Tabula Rasa

Apr 24, 2021

The doors of her office flew open so quickly she almost had a heart attack. This act was immediately followed by excited screams “We did it! We did it!” of the two scientists with long white cloaks. She didn’t have to ask what was going on. She knew. She immediately got off her chair and responded. 

“Really!? How?” she asked. 

“Come, we’ll show you!” they answered, and she didn’t wait a second to follow them. They got out of the office and headed to one of the labs. The scientists were excitedly sharing news about the new development, but she couldn’t really follow their talking. Her mind was spinning wildly, and she couldn’t wait to finally see it with her own eyes. So much time and effort went to this and it looked like they would never succeed, but here it was. They were walking so fast they were almost running now, other people clearing their way wondering what got them in such a hurry. There was no need to tell them anything yet. If the experiment proves successful, they would call a meeting for all of the employees with updates and a presentation. There’s no doubt the rumours will get ahead of them, but there’s no need to let the people gossip before she would know for sure. If they would let it out now and it turned out to be just a fluke, that would kill the moral. 

Finally, they were at the door of the lab. One of the scientists accompanying her got his card out to swipe it, but he was so excited his hands were trembling. He ended up needing to use both of them to satisfy the lock. Once the card beeped and the doors clicked open, all of them rushed inside closing the doors behind them. The room was full of screens, computers, wires, whiteboards with equations and all other science stuff found in every other lab. Her eyes immediately clocked the nest of wires attached to the central computer. They quickly paced towards it and she carefully examined it. On the table was a body of a robot that was complexly connected to many different machines in the room. Everything was so complicated and entangled that she couldn’t have made sense of it just by looking. That’s why she switched her focus to the monitor near the table. It showed a lot of technobabble with different diagrams all over the place. She got so used to looking at this screen she immediately noticed what was different. The check lights next to every single thing were shining green with pride. She never saw more than five of these little guys in the green but this time, all of them were shining. She couldn’t believe it. She had to pinch herself to make sure she wasn’t dreaming.

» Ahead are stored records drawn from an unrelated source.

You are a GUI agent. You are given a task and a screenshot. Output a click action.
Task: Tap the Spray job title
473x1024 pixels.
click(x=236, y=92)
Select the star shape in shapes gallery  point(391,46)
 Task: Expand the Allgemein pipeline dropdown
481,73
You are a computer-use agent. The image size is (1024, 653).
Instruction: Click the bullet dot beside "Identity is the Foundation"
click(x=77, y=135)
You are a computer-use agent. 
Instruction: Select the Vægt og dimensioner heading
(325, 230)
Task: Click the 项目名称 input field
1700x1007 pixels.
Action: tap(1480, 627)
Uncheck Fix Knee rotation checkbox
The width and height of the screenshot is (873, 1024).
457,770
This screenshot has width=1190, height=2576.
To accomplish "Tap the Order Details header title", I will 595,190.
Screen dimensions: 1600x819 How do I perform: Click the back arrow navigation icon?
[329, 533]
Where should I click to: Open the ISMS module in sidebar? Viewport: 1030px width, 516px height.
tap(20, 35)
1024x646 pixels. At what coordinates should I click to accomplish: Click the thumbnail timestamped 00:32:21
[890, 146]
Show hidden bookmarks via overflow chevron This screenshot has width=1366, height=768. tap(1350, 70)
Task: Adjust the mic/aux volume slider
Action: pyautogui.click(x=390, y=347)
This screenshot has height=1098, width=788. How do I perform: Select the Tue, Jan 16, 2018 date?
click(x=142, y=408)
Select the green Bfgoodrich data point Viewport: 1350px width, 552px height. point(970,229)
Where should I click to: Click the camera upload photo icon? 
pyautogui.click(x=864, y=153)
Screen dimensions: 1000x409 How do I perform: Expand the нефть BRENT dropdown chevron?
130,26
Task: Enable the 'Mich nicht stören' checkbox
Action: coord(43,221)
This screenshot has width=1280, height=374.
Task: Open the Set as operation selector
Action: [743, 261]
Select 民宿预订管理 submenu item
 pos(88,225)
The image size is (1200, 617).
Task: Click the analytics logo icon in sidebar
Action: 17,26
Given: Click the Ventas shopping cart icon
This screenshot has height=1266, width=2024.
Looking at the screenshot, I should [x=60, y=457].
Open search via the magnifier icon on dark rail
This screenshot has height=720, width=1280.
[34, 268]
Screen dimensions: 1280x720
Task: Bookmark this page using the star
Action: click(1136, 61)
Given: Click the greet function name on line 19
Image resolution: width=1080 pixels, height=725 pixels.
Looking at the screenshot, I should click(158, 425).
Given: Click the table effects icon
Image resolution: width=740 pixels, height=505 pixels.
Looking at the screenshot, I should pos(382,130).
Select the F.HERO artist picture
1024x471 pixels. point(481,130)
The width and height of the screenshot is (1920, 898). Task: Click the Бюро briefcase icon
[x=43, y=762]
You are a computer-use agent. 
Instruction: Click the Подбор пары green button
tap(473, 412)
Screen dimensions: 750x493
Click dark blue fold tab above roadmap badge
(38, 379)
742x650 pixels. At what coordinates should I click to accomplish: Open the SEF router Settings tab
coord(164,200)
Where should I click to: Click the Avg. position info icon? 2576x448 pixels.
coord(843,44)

“Have you turned it on?” she asked.

“Not yet. We thought you would want to see it,” one of them answered.

“You were right! I really want to see it. So, turn it on already before I burst into flames with excitement.”

The scientists excitedly laughed, and both headed towards the console which made them bump into each other. One of them realized what happened and cleared the way for the other. He started typing on the keyboard and after a couple of seconds, he said, “Here goes nothing!” and pressed enter.

For a few seconds, nothing happened. She would swear the time lag was at least several minutes before the humming started. Parts of the robot started lighting up and it started moving. The head, that was partially opened, turned towards them and she could see how the fake irises were zooming in on them. She was overwhelmed with emotion and started crying. It actually worked! Unbelievable! 

As her eyes started welling up, the robot tilted his head and looked as if it was concentrating, trying to understand what was happening. It raised one of its hands and with one finger carefully approaching her cheeks, it caught one of the tears and moved the hand closer to his own face. It looked incredibly puzzled while the scientists and her were watching in awe.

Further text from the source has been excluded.